> Problem description
For each statement, say yes or no for whether it agrees with the committee meeting minutes, and quote the words from the minutes that decide it. 1. The Committee took formal action on the recommendations. 2. Commissioner Smith seconded the motion to meet in closed session. 3. The recommendations call for extending the ELMWSA Wholesale Agreement under current arrangements.

> Extract to read
3.         Work with Townships to Negotiate Agreement Changes

·        First Priority:  Clarify the intent of the capacity reservation in the contract, i.e. for load growth in the township.

·        Contract provisions to handle operating issues and contract dispute resolution

·        Long-term work to address cost issues.  This may include discussion with the townships to removing the limitation on the expense items to be included in future wholesale cost of service studies, as well as other issues related to system ownership or system operation by BWL.

Recommendations:

1.         Work with Townships to renegotiate certain provisions of the agreement

·        Capacity usage

·        Dispute resolution

·        Type of service and/or cost allocations

2.         Do not consider extending the East Lansing-Meridian Water and Sewerage Authority (ELMWSA) Wholesale Agreement under current arrangements.

The Committee concurred with the recommendations presented.  No formal action was taken.

Following discussion, it was moved by Commissioner Wonch, seconded by Commissioner Smith to meet in closed session to discuss a confidential written legal opinion with General Counsel Larry Wilhite. (7:40 p.m.)

Approved by roll call vote:

Yes:  Commissioners Callen, Duncan, Joseph, Smith, Wonch

Nays:  None

Absent:  None

The Committee reconvened in open session at 8:07 p.m.

There being no further business, the meeting adjourned at 8:07 p.m.

> Records shown
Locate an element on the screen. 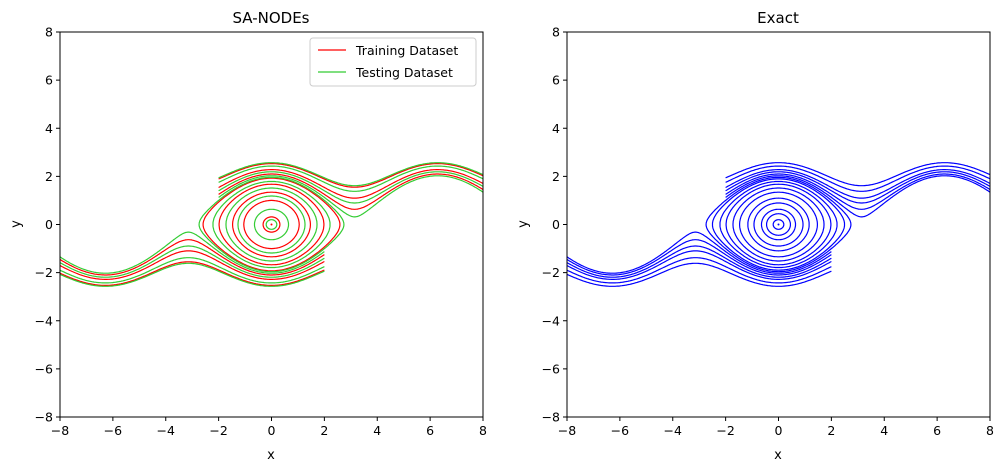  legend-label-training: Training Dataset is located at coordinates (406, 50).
--
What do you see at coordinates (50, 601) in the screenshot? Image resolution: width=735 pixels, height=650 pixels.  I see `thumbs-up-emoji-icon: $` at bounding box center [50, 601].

> Result of this exercise
1. No: "No formal action was taken."
2. Yes: "seconded by Commissioner Smith to meet in closed session"
3. No: "Do not consider extending the East Lansing-Meridian Water and Sewerage Authority (ELMWSA) Wholesale Agreement under current arrangements."